The retrieval put me ahead in life force, and with all my Jedi tests through 5 completed, I knew I would win. It was just a matter of time. I decided to make a stand at the Lower Corridor, deploying Captain Han, Leia with Blaster and Luke to back up Obi-wan. The battle saw the death of the Dark Lord, but before he died, Lord Vader had managed to hit Farmboy with a fatal saber blow. Nonetheless, Obi, Han and Leia all survived and were able to chase Xixor, who up to this point had been dragging with all the arrogance befitting a Dark Prince, around like a scared rat while paying to drain away the rest of his life force. I tracked a 7 with my Traffic Control and played On the Edge to retrieve Luke. However, despite the fact that I spent the rest of the game paying to drain, drawing and recycling cards with Traffic Control, I was unable to get my hands on Luke.

I ended up winning with my tests suspended. It was okay, though. It was not the first time Luke foolishly rushed into combat on Cloud City after an extended stay on Dagobah.

FW by 11. 12, +133.

And this is where props go out to Peter Jacobson and Face the Music because there was bunch of cool stuff for prize support. Everyone got a copy of the Scrye which reported on the alleged top 100 ccgs of all time, but, better yet, the Scrye included a starter deck of Warlords. More on that later. Also, all of the top 12 got a starter of Jedi Knights, and those that already owned some passed the decks down to the next places. The top 4 all got box topper foils, and for first place I got a Japanese Foil Vader, a foil Sense, a pack of Reflections II and a mad keen bowling trophy 68 – 70. Yeah. Rock on.

So Garrett and I opened our Scryes to play Warlords. Then we decided to each get another Scrye and add double our deck sizes. Then we decided to make up some rules and play since neither of us felt like actually reading the rules. I declared that Japanese Foil Vader was my Warlord, and Garrett opted to make Palpatine his. Combat was fast and furious, but the decisive factor was the ungodly number of Chain Lightnings that Garrett managed to draw, charring Vader, causing two wounds each. Vader just could not stand up to that kind of abuse, and I lost.

Then I played a game of Jedi Knights against Dion. Hmm, I should qualify that statement. Dion played a game of Jedi Knights. I got played.
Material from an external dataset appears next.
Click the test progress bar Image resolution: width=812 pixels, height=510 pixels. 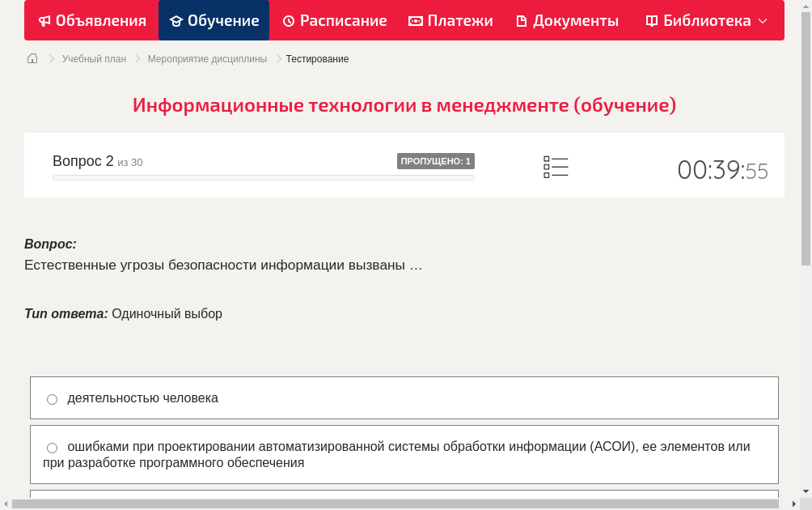(263, 177)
My starter deck proved it did not have as many rares as Dions deck had, and I lost convincingly.

Garrett, Justin and I drove back north after the tournament, and the car went silent after, at one point, I delineated the basic tenets of the biological concept of the Love Map.

Oh, yeah, one last thing. I managed to trade my foil Sense along with a foil Alter for the Choke Lord I had my eye on in the trade binder belonging to Tim. So I got two Vaders in one day. Not bad for my three bucks.